### Task instructions
**1.** In the wire-side housing passage, what is mounted inside the interlocking fit-on part 25?
**2.** Retype the stretch of the wire-side housing passage from "The wire-side housing" through "fit-on part 25.".
**3.** Write what comes next in the wire-side housing passage, picking up after its final sentence.

The wire-side housing 22 has two approximately cylindrical fit-on
parts 24 that extend in a forward and backward direction and a
quadrangular prism-shaped interlocking fit-on part 25 that also
extends in the forward and backward direction.
The cylindrical fit-on parts 24 and the interlocking fit-on part 25
are formed unitarily and side by side so that front areas of the
cylindrical fit-on parts 24 sandwich the interlocking fit-on part
25 therebetween. A coupling 26 extends unitarily between areas of
the cylindrical fit-on parts 24 rearward of an approximately center
in the forward and backward direction. Slit 22A are formed between
the interlocking fit-on part 25 and each of the cylindrical fit-on
parts 24. The interlocking fit-on part 25 is open forward and a
short-circuit terminal 25A is mounted inside the interlocking
fit-on part 25.
A cavity 27 extends in the forward and backward direction in each
cylindrical fit-on part 24 and the female terminal fittings 21 can
be accommodated inside the cavities 27. The rubber stoppers G
mounted on the shielding electric wires W closely contact inner
peripheral surfaces of the cavities 27 when the female terminal
fittings 21 are inserted into the cavities 27 from the rear to
prevent water from penetrating into the cavity 27 from the rear. A
stopper hold-down member 28 is fit on the shielding electric wires
W rearward of the rubber stoppers G and is mounted on the
cylindrical fit-on parts 24 to prevent the rubber stopper G from
being removed from the rear end of the cylindrical fit-on parts
24.

### Information shown
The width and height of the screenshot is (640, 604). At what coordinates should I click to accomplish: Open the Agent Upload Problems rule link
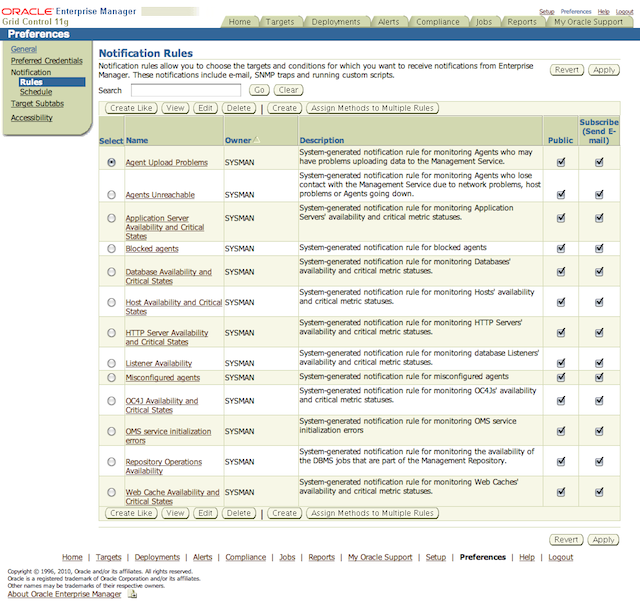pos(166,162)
==
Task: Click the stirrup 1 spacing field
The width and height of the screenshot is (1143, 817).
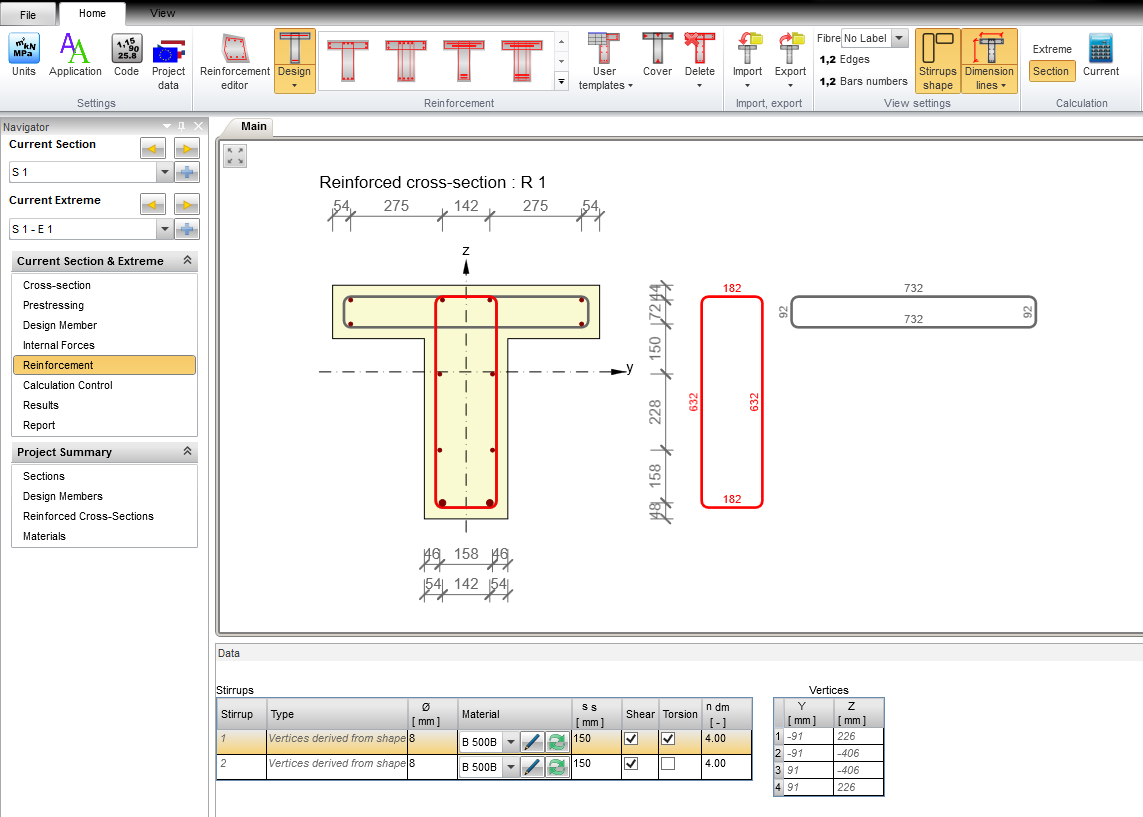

### Results for each task
**1.** A short-circuit terminal 25A.

**2.**
The wire-side housing 22 has two approximately cylindrical fit-on
parts 24 that extend in a forward and backward direction and a
quadrangular prism-shaped interlocking fit-on part 25 that also
extends in the forward and backward direction.
The cylindrical fit-on parts 24 and the interlocking fit-on part 25
are formed unitarily and side by side so that front areas of the
cylindrical fit-on parts 24 sandwich the interlocking fit-on part
25 therebetween. A coupling 26 extends unitarily between areas of
the cylindrical fit-on parts 24 rearward of an approximately center
in the forward and backward direction. Slit 22A are formed between
the interlocking fit-on part 25 and each of the cylindrical fit-on
parts 24. The interlocking fit-on part 25 is open forward and a
short-circuit terminal 25A is mounted inside the interlocking
fit-on part 25.

**3.**
As shown in FIG. 6, a lance 29 is formed on an inner wall of each
cavity 27 disposed at the end with the interlocking fit-on part 25.
Each lance 29 locks a rear end of the cylindrical connection part
21A of the female terminal fitting 21 accommodated in the cavity
27, thus holding the female terminal fitting 21 in the cavity 27
and preventing the female terminal fitting 21 from being removed
from the rear end thereof.
As shown in FIGS. 1 and 9, a flange 30 projects from an
approximately center of the wire-side housing 22 in its forward and
backward direction and extends around the entire periphery. Two
elastically deformable locking strips 31 extend rearward from a
rear surface of the flange 30 at positions opposed to the coupling
26. A locking hole 31A is formed at the central portion of each of
the locking strips 31.
As shown in FIGS. 6 and 9, a rubber ring accommodation groove 32 is
formed on the cylindrical fit-on parts 24 and the interlocking
fit-on part 25 at a position forward from the flange 30 of the
wire-side connector housing 22. A rubber ring 33 having is fit on
the rubber ring accommodation groove 32 and has a plurality of
peripheral lips 33A.
The shielding shell 23 is made of die-cast aluminum. As shown in
FIGS. 1 and 3, the shielding shell 23 extends in the forward and
backward direction and defines a wide oblong in the width
direction. Front and rear ends of the shielding shell 23 are open
and the wire-side housing 22 can be inserted into the open front
end of the shielding shell 23.
A locking projection 36 is formed at a widthwise center of inner
peripheral surfaces of each long side of the shielding shell 23, as
shown in FIGS. 3 and 9. The locking projection 36 locks in the
locking hole 31A of the locking strip 31 when the wire-side housing
22 is accommodated inside the shielding shell 23 at a predetermined
normal position, as shown in FIG. 6, to hold the wire-side housing
22 in the shielding shell 23.
Parts of the cylindrical fit-on parts 24 and the interlocking
fit-on part 25 forward of the properly mounted rubber ring 33
project forward from the open front end of the shielding shell 23
when the wire-side housing 22 is fit normally fitted in the
shielding shell 23, as shown in FIGS. 6 and 9.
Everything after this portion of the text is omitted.